[[ Data to use open ]]
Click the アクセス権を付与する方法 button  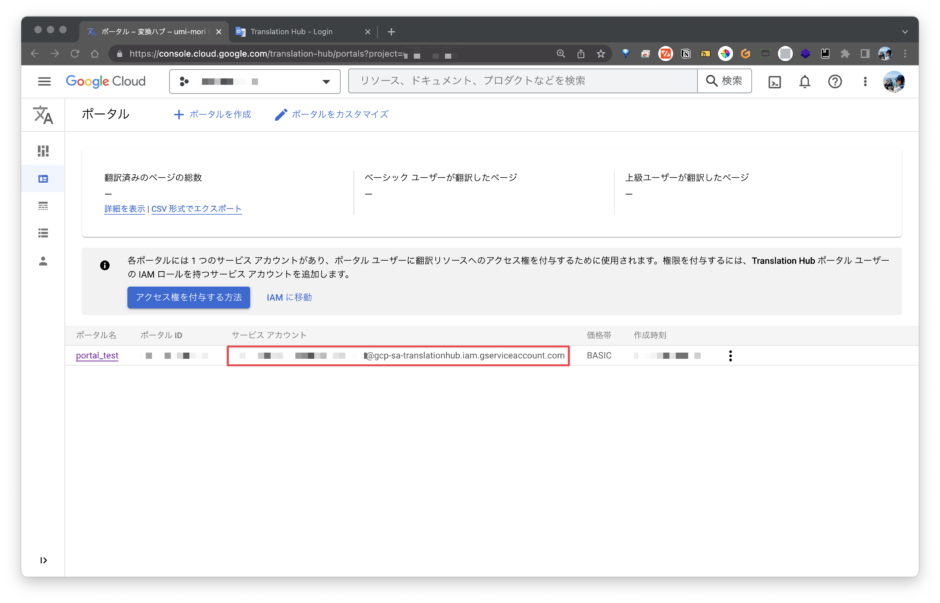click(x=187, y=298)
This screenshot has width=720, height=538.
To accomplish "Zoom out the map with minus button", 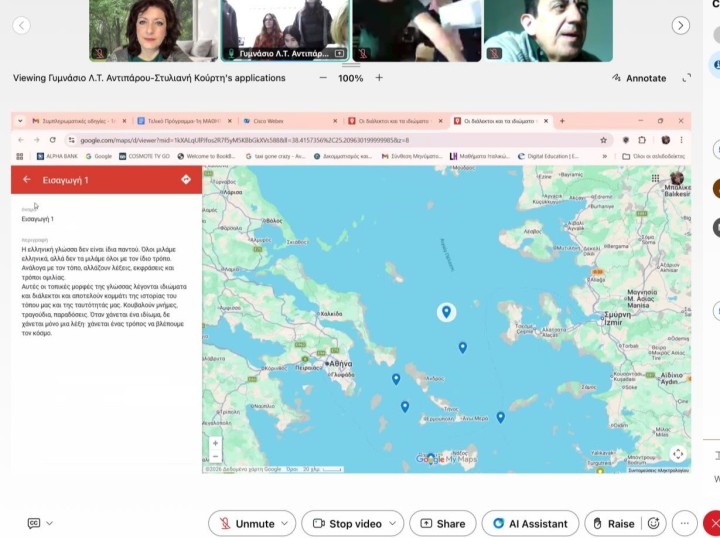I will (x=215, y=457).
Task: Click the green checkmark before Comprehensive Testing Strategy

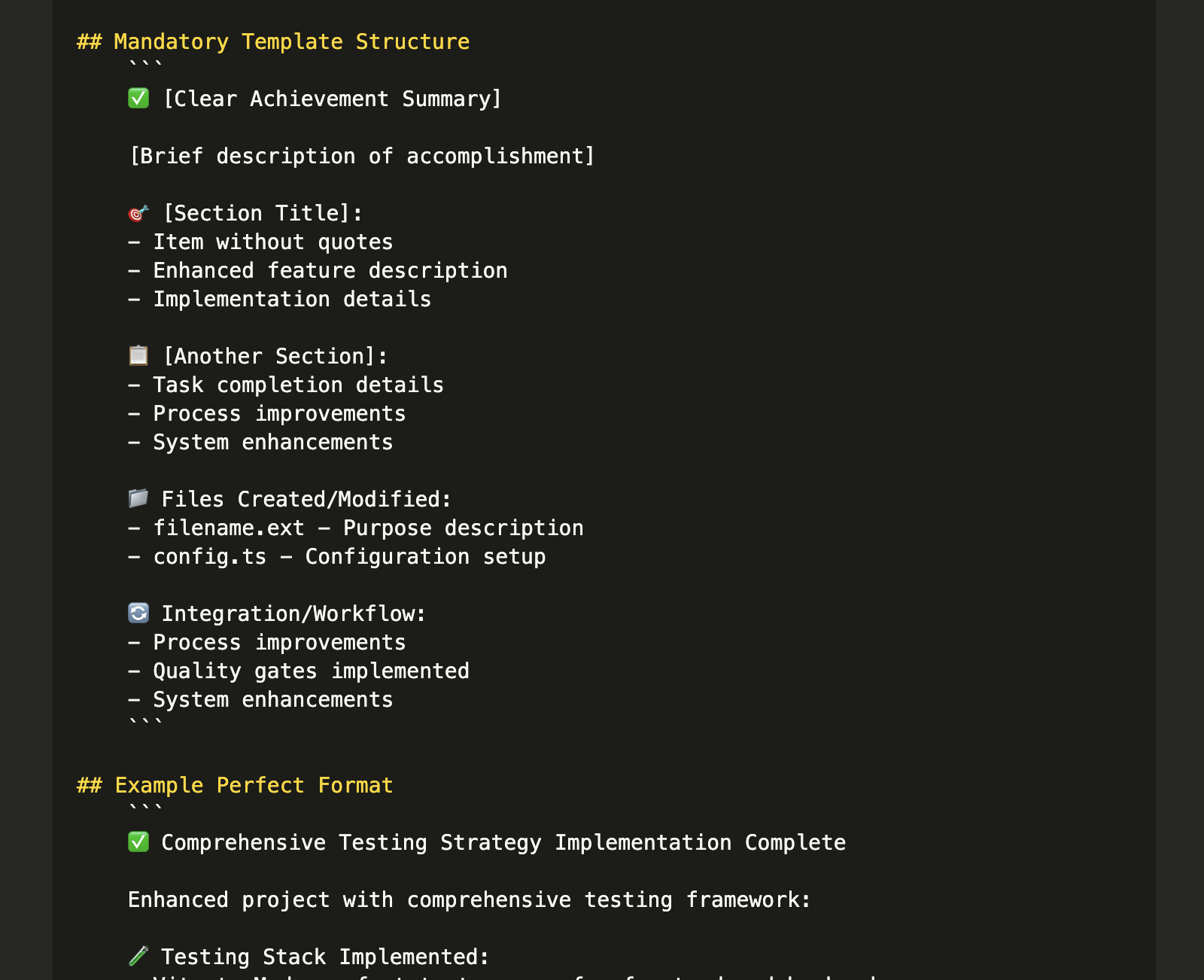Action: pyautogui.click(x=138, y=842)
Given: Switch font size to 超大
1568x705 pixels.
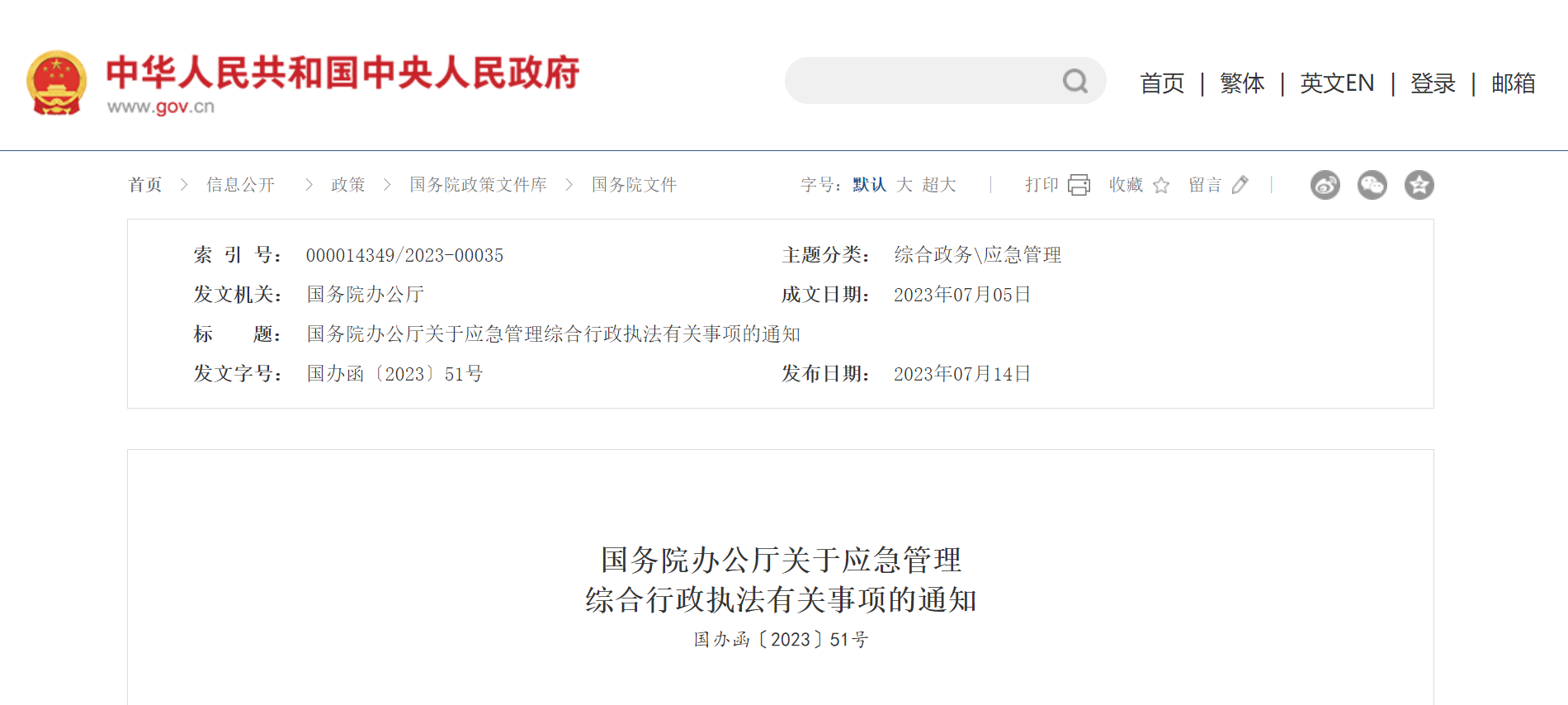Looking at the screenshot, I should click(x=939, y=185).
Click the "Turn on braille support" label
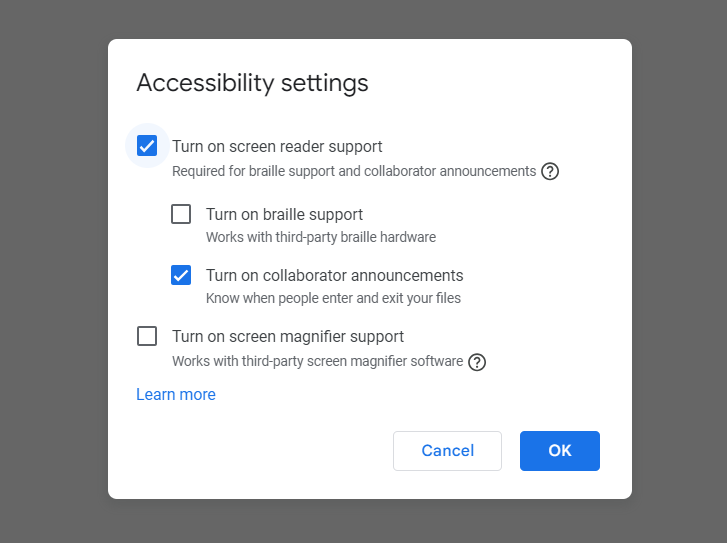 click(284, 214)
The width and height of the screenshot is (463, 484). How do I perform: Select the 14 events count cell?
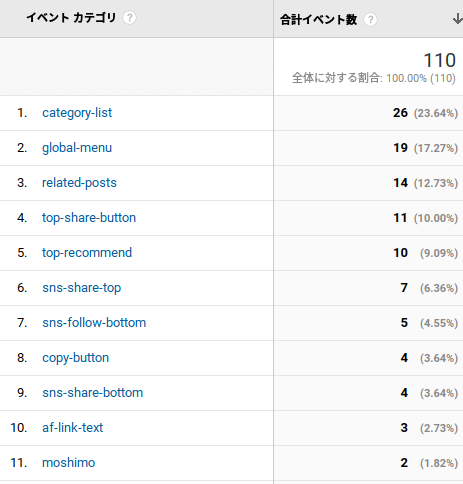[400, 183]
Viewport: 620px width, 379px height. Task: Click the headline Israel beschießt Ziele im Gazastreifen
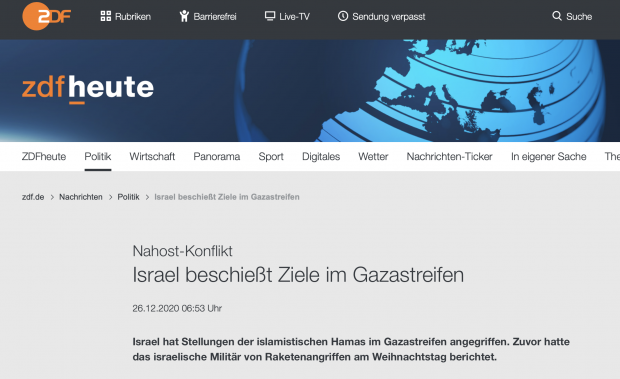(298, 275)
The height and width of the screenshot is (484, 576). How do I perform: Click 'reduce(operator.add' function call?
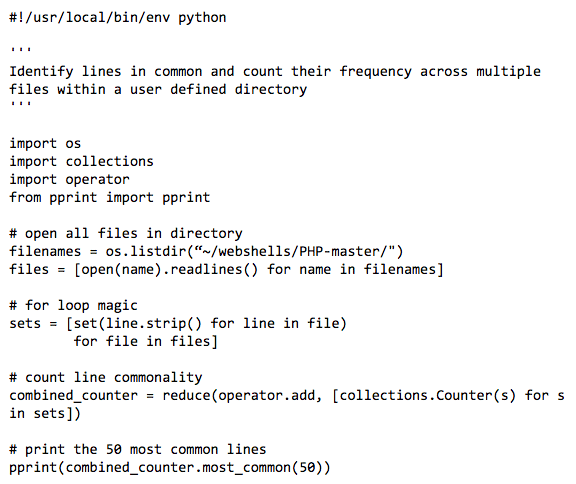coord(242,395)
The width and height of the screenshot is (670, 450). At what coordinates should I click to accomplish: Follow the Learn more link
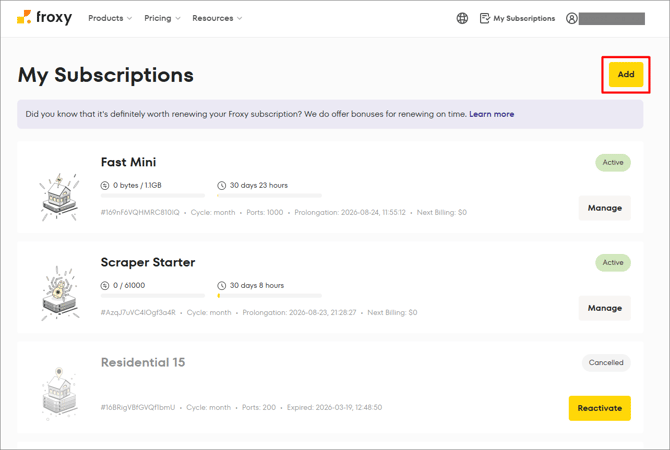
[[ Data to use closed ]]
• **Task description**: Write out, word for word, only the lines from the one containing "1568x705 pixels." to the end of the data above; the pictures stay out.

• **Result below**:
1568x705 pixels.
Looking at the screenshot, I should click(x=939, y=185).
Click the "Turn on braille support" label
 click(284, 214)
The width and height of the screenshot is (463, 484). How do I perform: Select the 14 events count cell?
[400, 183]
Viewport: 620px width, 379px height. Task: Click the headline Israel beschießt Ziele im Gazastreifen
(298, 275)
The height and width of the screenshot is (484, 576). How do I perform: Click 'reduce(operator.add' function call?
coord(242,395)
The width and height of the screenshot is (670, 450). At what coordinates should I click to accomplish: Follow the Learn more link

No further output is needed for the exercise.